Goal: Count how many lines of the data below contain the string "resolution" and reply with that number alone.

Input material:

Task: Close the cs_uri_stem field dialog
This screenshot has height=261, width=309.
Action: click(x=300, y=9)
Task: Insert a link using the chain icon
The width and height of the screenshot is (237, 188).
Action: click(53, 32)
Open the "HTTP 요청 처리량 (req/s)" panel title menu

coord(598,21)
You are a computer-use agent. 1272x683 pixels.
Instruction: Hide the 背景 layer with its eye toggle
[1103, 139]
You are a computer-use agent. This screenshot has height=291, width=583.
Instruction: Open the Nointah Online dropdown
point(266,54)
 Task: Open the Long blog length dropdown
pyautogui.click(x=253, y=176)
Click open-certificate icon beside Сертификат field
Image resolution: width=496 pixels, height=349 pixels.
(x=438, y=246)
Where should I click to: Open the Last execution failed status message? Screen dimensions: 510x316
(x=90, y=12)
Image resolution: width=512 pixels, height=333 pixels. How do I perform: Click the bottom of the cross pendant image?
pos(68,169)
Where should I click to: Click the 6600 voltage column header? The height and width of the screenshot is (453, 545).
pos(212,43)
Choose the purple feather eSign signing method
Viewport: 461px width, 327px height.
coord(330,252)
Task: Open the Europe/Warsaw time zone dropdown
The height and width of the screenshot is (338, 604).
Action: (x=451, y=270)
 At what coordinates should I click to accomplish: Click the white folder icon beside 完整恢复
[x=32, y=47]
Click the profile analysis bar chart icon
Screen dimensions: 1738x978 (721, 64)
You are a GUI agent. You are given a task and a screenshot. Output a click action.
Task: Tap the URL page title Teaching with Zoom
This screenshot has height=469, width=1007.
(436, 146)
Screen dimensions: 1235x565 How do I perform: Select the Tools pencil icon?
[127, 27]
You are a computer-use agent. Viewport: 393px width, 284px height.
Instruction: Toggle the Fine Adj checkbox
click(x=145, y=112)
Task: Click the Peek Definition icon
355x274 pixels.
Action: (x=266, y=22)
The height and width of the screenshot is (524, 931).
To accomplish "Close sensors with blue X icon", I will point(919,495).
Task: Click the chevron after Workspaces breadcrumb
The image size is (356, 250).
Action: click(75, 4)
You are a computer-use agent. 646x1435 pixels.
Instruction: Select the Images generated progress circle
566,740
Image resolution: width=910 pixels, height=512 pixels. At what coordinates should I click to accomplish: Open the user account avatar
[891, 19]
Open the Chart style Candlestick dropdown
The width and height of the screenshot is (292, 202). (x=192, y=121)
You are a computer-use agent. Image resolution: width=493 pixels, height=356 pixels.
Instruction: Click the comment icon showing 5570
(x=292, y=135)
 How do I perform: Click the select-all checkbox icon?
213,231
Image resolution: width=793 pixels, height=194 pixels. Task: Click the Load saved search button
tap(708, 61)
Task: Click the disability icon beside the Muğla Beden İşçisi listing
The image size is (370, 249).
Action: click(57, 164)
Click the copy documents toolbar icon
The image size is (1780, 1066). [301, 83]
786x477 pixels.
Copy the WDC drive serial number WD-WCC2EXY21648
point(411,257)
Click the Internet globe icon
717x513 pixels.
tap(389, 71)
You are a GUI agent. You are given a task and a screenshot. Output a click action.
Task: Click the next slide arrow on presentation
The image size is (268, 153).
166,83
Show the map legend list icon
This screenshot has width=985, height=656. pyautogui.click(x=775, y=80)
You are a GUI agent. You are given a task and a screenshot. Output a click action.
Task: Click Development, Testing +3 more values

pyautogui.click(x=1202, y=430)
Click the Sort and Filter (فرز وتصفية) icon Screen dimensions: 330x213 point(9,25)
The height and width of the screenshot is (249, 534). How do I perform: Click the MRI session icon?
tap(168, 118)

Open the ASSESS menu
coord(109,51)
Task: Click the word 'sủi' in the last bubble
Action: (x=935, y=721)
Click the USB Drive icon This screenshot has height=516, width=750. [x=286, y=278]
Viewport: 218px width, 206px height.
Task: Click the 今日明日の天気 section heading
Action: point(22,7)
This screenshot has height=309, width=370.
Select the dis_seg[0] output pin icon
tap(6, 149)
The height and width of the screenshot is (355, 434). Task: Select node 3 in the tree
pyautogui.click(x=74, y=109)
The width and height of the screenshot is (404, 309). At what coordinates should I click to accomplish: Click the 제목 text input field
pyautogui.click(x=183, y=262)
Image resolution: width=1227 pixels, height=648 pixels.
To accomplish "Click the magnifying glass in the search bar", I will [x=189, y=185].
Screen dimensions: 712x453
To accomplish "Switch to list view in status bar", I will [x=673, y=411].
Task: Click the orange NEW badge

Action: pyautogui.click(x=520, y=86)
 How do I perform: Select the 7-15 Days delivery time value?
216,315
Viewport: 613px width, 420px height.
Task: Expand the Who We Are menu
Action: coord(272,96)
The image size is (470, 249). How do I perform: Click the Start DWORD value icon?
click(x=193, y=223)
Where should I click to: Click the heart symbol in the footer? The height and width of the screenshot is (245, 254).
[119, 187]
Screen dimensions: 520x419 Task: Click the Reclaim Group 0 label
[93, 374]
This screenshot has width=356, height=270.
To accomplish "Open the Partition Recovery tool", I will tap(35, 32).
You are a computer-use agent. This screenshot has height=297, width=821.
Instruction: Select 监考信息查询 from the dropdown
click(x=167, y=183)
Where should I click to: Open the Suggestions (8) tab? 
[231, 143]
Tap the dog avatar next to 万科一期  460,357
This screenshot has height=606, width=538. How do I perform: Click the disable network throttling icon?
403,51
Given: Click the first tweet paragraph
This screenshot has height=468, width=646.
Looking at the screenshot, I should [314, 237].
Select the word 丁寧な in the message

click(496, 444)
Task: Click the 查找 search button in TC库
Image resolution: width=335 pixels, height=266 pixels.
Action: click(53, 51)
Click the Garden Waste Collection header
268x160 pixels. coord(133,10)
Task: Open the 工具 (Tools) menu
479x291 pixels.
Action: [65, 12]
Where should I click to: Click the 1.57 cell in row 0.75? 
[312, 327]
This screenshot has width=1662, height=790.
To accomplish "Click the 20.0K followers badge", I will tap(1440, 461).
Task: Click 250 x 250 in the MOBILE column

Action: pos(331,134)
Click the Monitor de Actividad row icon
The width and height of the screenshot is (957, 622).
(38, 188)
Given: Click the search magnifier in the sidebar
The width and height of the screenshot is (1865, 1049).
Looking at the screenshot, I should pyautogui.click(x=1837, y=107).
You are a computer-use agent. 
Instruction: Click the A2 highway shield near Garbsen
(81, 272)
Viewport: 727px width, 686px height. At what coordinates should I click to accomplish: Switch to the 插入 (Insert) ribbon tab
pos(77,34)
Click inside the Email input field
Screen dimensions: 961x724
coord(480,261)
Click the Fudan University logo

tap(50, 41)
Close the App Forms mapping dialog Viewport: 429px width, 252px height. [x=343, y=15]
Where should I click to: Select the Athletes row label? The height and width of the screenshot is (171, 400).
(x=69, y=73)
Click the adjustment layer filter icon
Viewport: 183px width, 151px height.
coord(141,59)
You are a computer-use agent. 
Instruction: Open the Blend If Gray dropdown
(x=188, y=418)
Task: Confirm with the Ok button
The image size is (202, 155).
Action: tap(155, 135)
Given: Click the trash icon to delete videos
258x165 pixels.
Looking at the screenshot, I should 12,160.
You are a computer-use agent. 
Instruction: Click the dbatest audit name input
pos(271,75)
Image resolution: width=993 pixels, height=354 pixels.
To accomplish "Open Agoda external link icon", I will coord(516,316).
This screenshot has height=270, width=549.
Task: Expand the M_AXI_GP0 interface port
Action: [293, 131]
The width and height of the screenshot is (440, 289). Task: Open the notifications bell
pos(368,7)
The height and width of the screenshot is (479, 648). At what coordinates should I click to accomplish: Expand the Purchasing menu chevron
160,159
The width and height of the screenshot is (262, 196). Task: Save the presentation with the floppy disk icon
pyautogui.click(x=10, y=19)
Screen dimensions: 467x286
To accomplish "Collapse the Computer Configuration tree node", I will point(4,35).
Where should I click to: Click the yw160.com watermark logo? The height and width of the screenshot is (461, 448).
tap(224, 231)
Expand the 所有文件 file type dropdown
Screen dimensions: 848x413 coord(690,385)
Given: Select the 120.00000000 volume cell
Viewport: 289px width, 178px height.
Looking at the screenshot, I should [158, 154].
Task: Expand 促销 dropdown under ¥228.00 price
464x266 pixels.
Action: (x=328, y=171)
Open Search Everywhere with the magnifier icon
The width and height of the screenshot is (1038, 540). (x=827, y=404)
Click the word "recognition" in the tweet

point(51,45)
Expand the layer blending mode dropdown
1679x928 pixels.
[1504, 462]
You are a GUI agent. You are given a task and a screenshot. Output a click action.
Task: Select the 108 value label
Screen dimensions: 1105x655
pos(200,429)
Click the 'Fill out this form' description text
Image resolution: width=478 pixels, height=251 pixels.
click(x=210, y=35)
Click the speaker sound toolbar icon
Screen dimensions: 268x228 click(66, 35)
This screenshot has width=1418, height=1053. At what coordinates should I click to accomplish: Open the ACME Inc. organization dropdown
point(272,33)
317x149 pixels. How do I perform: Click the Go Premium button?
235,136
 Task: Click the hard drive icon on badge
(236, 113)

Correct output: 9